## Listed records:
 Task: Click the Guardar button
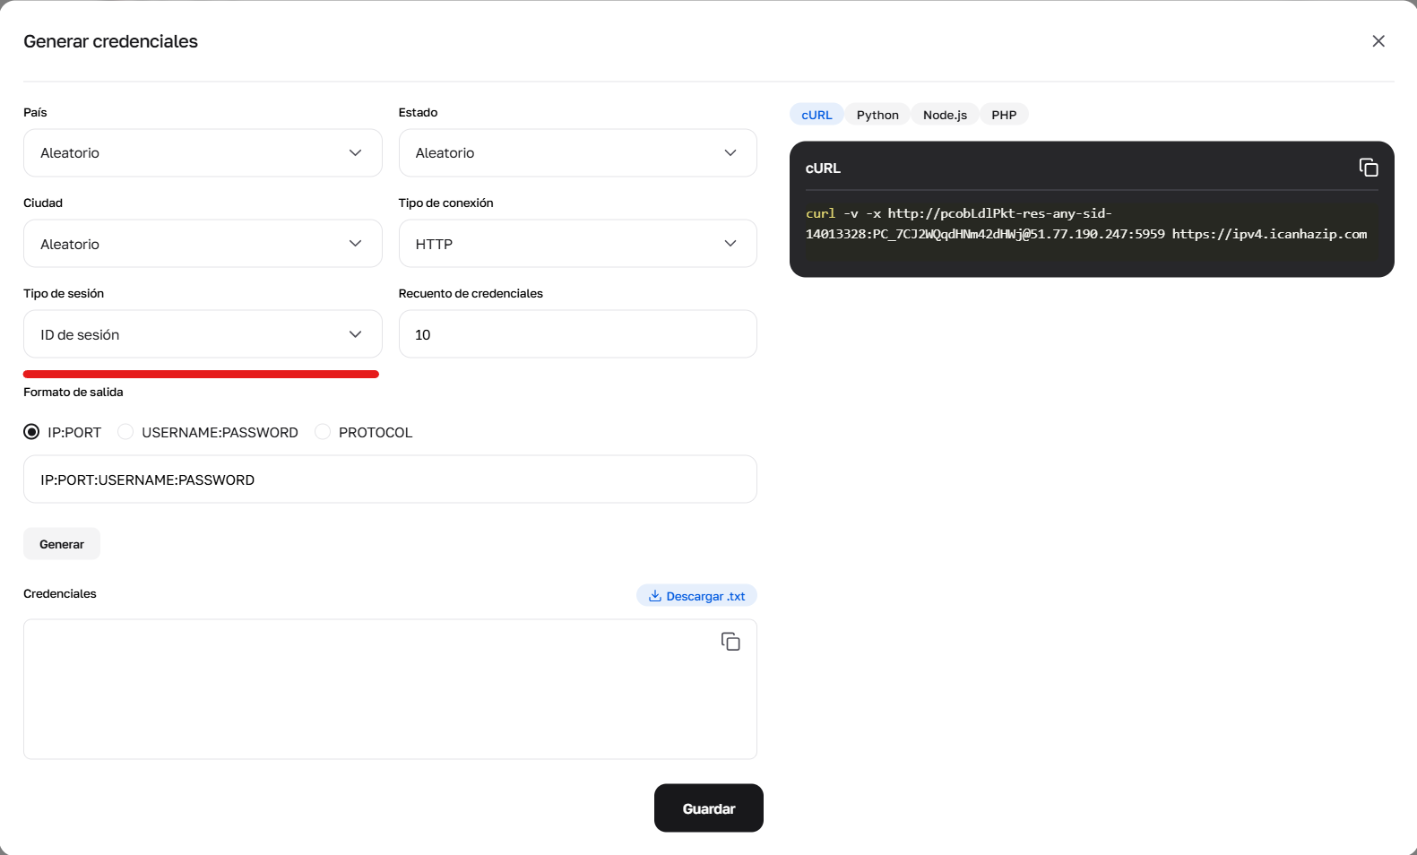point(708,808)
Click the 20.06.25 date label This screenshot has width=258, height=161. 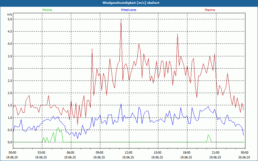(x=244, y=157)
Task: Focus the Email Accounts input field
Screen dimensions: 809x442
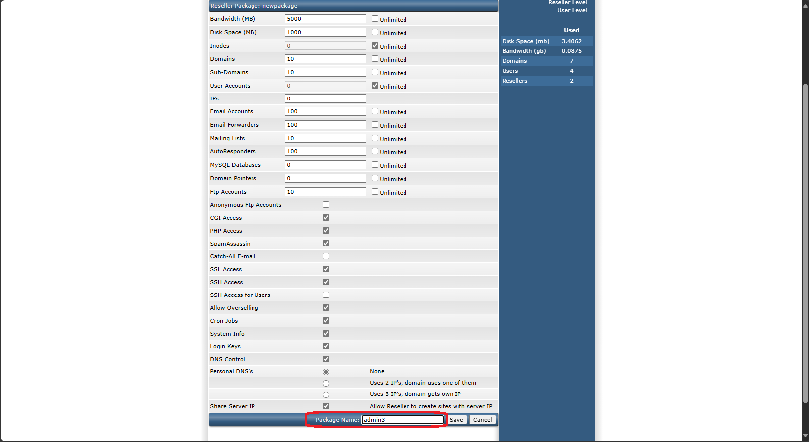Action: [x=325, y=111]
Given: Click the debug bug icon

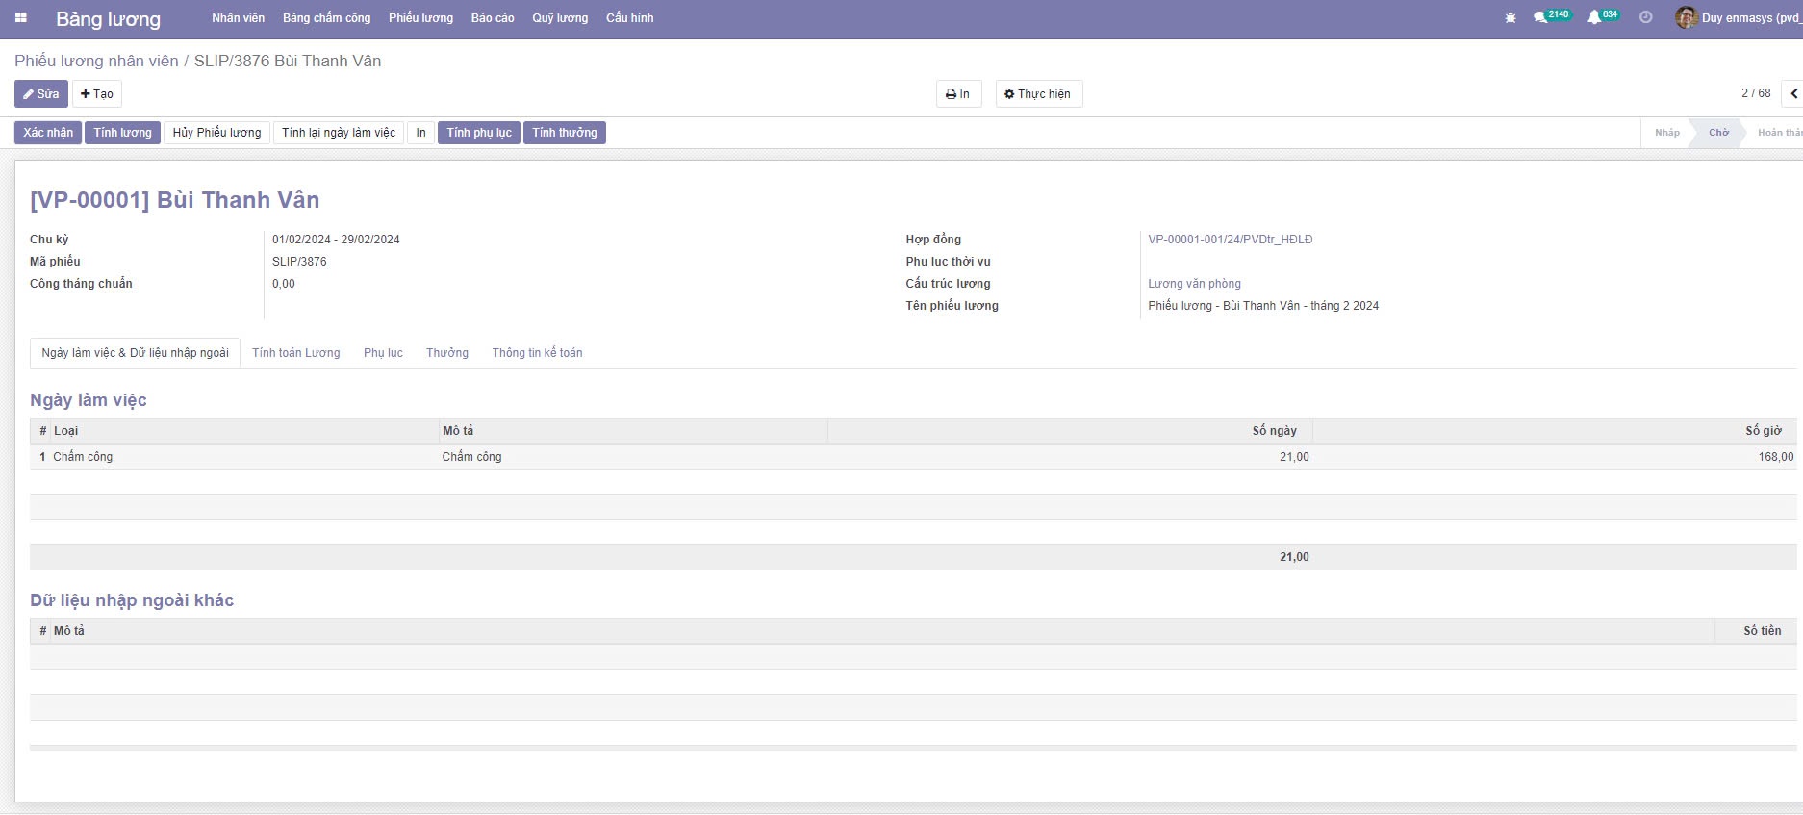Looking at the screenshot, I should tap(1511, 18).
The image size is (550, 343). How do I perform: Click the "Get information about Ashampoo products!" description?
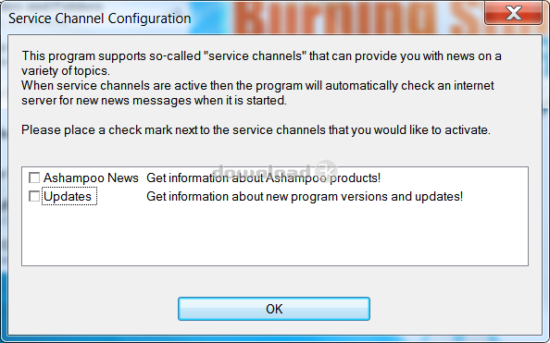263,178
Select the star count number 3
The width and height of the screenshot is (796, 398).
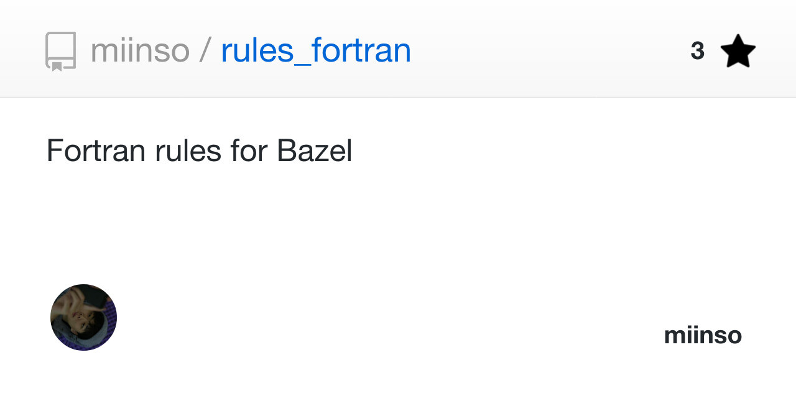(697, 51)
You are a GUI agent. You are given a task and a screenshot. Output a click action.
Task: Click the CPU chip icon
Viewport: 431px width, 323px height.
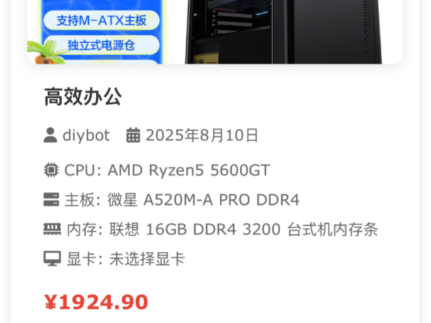coord(51,170)
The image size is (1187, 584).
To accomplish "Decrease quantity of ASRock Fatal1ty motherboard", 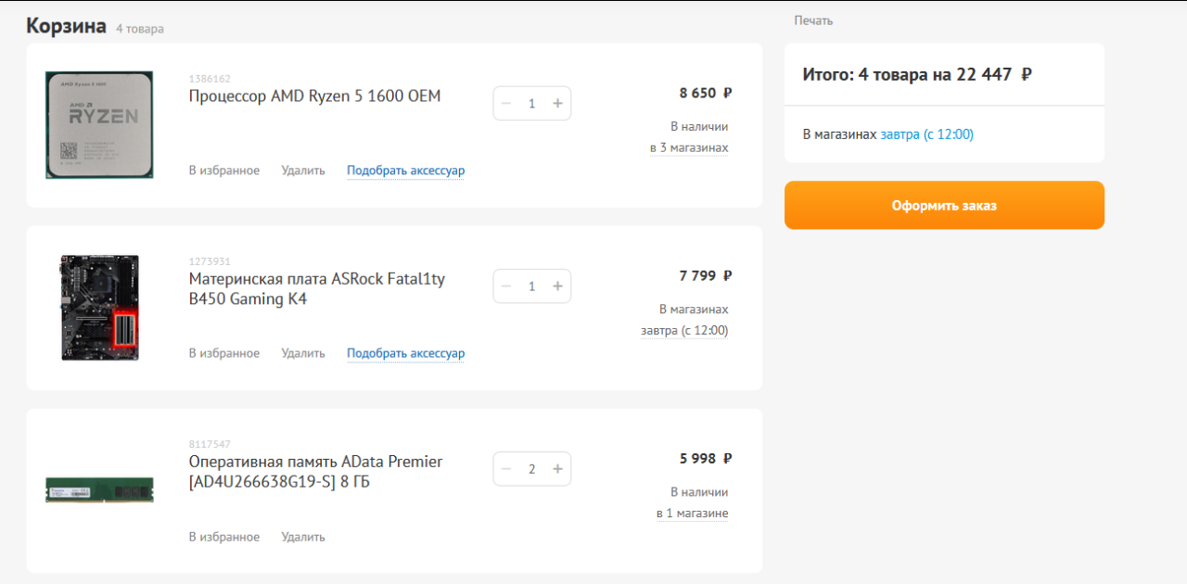I will coord(506,286).
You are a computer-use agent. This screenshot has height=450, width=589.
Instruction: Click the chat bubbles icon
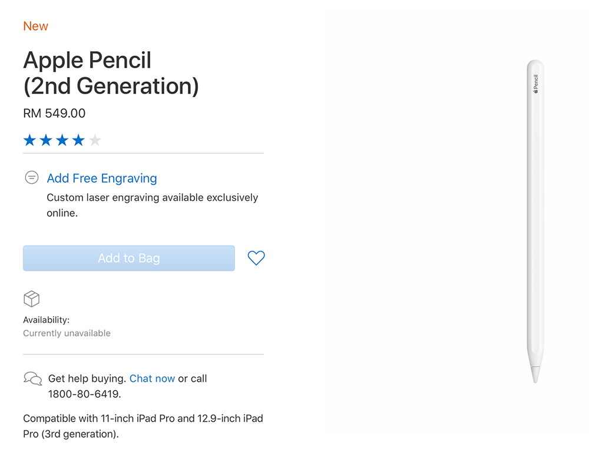coord(32,379)
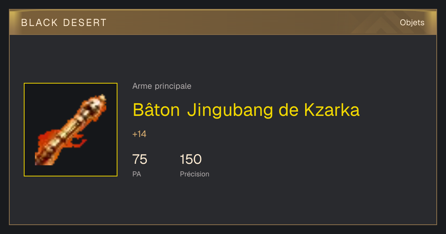
Task: Click the word Jingubang in the item name
Action: (x=230, y=110)
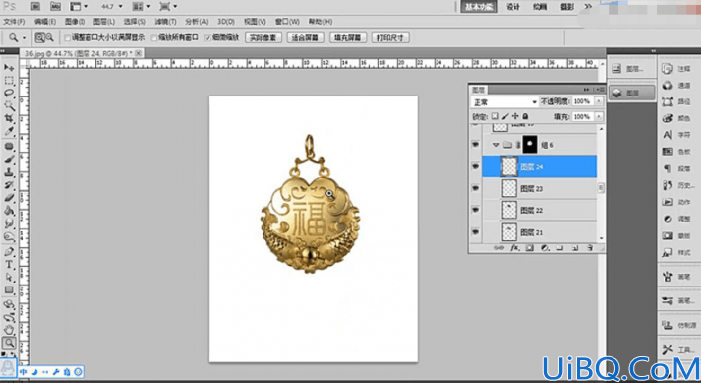
Task: Toggle the 细微缩放 checkbox
Action: (208, 38)
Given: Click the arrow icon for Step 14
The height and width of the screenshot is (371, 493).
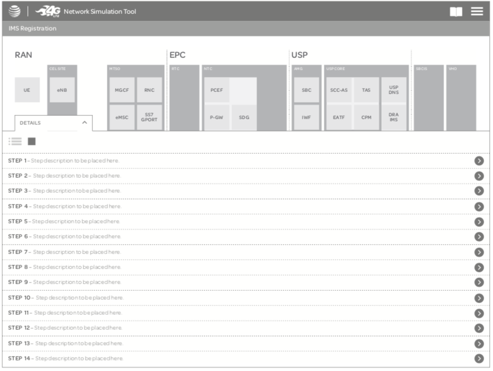Looking at the screenshot, I should 479,359.
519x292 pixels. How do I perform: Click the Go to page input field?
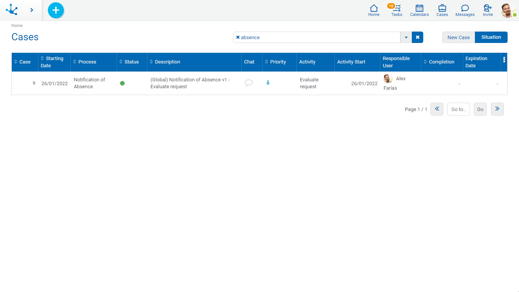458,109
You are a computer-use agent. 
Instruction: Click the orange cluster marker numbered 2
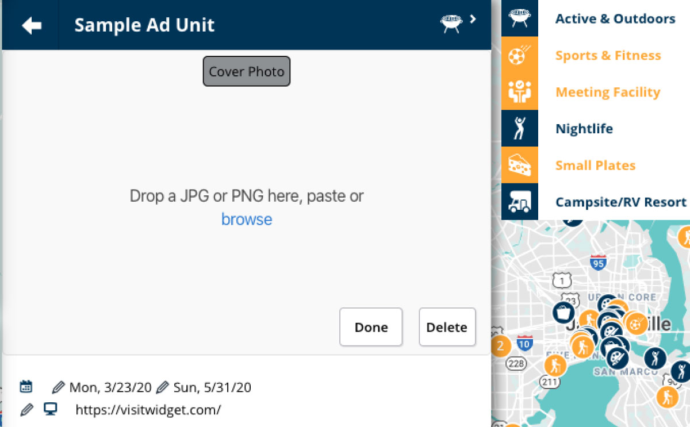click(500, 346)
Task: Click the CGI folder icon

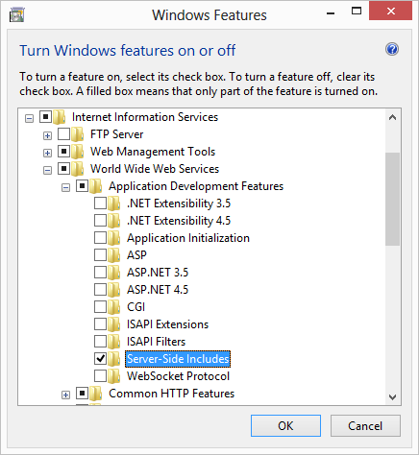Action: coord(113,307)
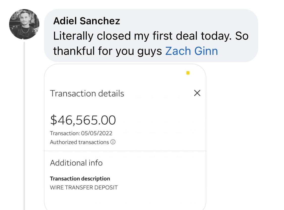The height and width of the screenshot is (210, 284).
Task: Follow the Zach Ginn mention link
Action: [x=191, y=51]
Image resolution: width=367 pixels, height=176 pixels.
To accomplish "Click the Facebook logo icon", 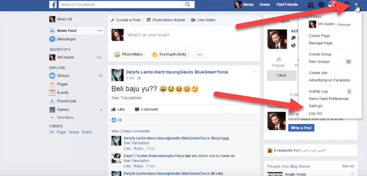I will [53, 4].
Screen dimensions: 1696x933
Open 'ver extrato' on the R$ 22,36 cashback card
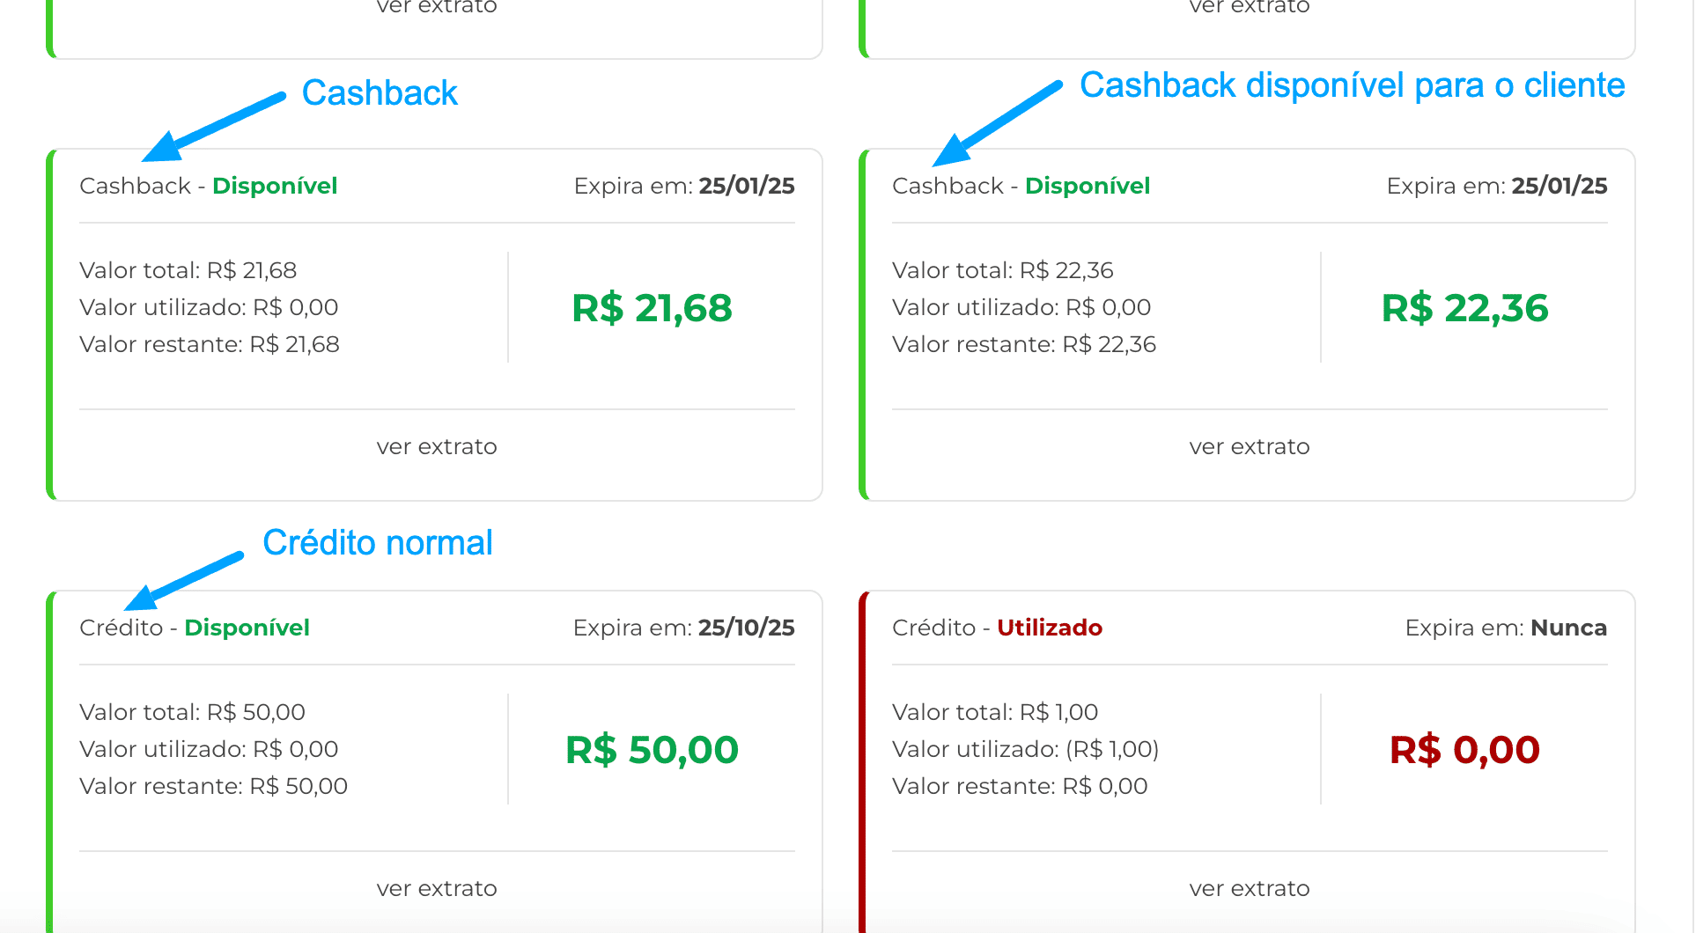[1249, 446]
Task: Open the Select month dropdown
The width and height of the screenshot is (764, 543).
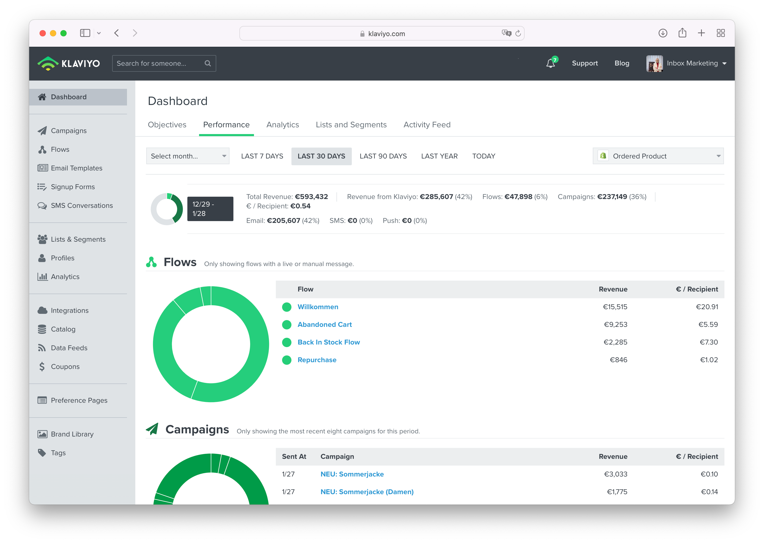Action: (x=188, y=156)
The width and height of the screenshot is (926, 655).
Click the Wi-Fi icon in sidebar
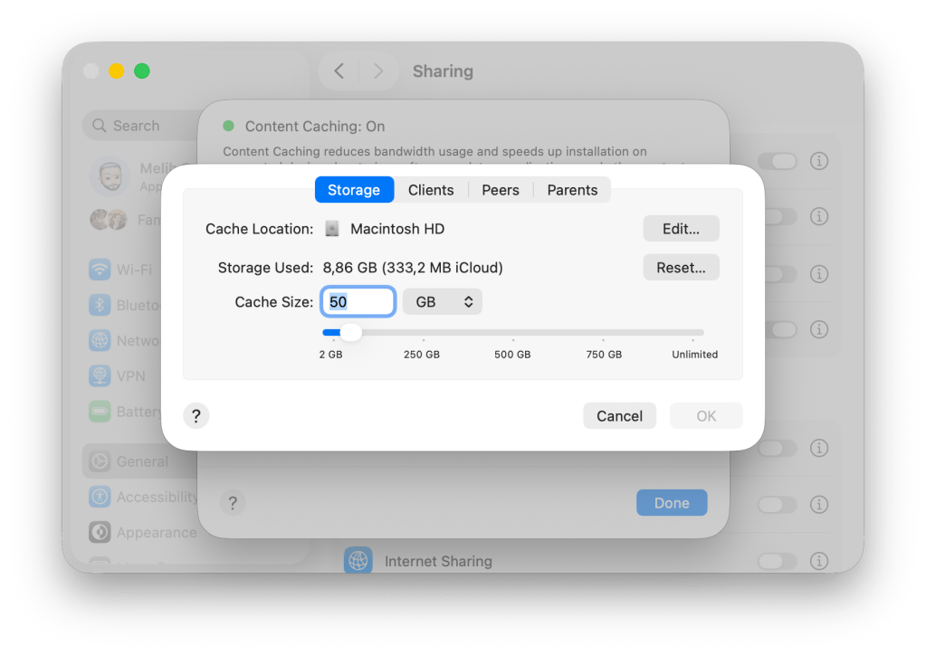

## Given instruction:
Set out the part of the material that opens with the line containing "519x292 pixels. How" and closes with the line containing "Action: [x=191, y=51]" as a JSON list of strings, one string per line, skipping blank lines and leaving out the pictures.

## Complete response:
[
  "519x292 pixels. How do I perform: Click the Go to page input field?",
  "458,109",
  "You are a computer-use agent. ",
  "Instruction: Click the orange cluster marker numbered 2",
  "click(500, 346)",
  "Task: Click the CGI folder icon",
  "Action: coord(113,307)",
  "The height and width of the screenshot is (210, 284).",
  "Task: Follow the Zach Ginn mention link",
  "Action: [x=191, y=51]"
]